"Changing nature of medicine: our jobs are not the same as Osler's" and Dr Abraham Verghese presentation at #ACAAI16

This is a Twitter summary from #ACAAI16 meeting. The post is a part of series. See the rest here: http://allergynotes.blogspot.com/search/label/#ACAAI16

Several allergists did a great job posting updates on Twitter from the 2016 meeting of ACAAI, the hashtag was #ACAAI16. I used the website Symplur to review the tweets:

@mrathkopf @dryesimdem @dranneellis @allergykidsdoc @drsilge

http://www.symplur.com/healthcare-hashtags/acaai16/

Presentation handouts are available from the ACAAI website: http://annualmeeting.acaai.org/session_presentations.cfm

"Not everything that can be counted, counts. Not everything that counts can be counted" - Abraham Verghese MD.

The Keynote Speaker Dr. Abraham Verghese (@cuttingforstone): "The care in caring, finding what is timeless in an era of change".

The Care in Caring....High-touch in a high-tech area - Dr Verghese: https://t.co/B4VRkWQuE8

In the near future, we will have much more than history & physical exam: genome, microbiome, biosensors, social profiling #BigData

Verghese paints a futuristic picture of what MDs may evaluate soon. Social network, genome, microbiome, history, imaging...

Percussion was initially performed with a hammer and a pleximeter. Laennec described "Le cylinder" which later became the stethoscope. Led the transformation from barber surgeon to physician. Carrying a stethoscope in your pocket was a symbol that you were someone wanting to cure and heal.

Verghese discussed Fildes' "The Doctor": https://t.co/rgxDGX2KnQ

The singular attentiveness of the physician in the painting "The Doctor" reflects what all of us hope for from our health care provider. If "The Doctor" were painted now he would be staring at a computer screen rather than the sick girl. "Rounds" take place in board rooms now rather than at the bedside.

Loss of eye contact during patient encounters secondary to EHR clearly shown to increase patient dissatisfaction, unsurprisingly. Physicians spend more time looking at computer screens than making eye contact with patients.

Looks like a great paper "4000 Clicks - a productivity analysis of EMRs in a community hospital" Hill et al. AJEM 2013; 31, 1591-94. "4000 clicks a day" - the average emergency medicine doctor clicks on EMR 4000 times a day, major contributor to physician burnout. "Physicians are the highest paid clerical workers in the country".

For every hour a physician spends with a patient, they spend 2 with the electronic health record.

Verghese published a paper in the AJM - a collection of vignettes of inadequacies of physical exam as cause of medical error. If we don't listen to the patient, if we don't do a physical examination, legions of errors will occur.
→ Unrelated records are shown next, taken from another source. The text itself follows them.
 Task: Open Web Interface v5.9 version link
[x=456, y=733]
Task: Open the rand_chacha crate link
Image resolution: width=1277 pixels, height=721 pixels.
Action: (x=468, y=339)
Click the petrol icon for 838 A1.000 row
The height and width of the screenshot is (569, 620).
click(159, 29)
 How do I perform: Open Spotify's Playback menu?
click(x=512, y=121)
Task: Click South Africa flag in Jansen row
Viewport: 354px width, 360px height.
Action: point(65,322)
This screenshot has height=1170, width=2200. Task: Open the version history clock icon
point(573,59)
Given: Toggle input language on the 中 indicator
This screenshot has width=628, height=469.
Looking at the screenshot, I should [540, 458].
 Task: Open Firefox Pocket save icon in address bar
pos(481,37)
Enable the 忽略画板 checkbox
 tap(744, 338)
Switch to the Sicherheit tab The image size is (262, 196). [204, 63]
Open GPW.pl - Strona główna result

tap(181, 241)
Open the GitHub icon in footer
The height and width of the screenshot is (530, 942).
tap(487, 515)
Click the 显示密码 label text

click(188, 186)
Patients can tell when you've done a sloppy physical exam the same way we can pick up a sloppy chef or mechanic.

"The secret of the care of the patient is in caring for the patient" - Peabody.

Dr Verghese references the IOM report "Improving Diagnosis in Healthcare": https://t.co/auFx2I5w8E

Verghese discussed a movement at Stanford U on promoting the culture of bedside medicine @cuttingforstone: https://t.co/YrSJ72ugdh

"The EHR as it currently exists is a mistake of epic proportions" & prevents physician direct attention to patient”: https://t.co/Edr0vgPrio

@drsilge: Curious as to how how much of this resentment is just conservatism railing against changing nature of medicine. The paper chart can't contain genomic info, digital recordings, etc. Our jobs are not the same as Osler's.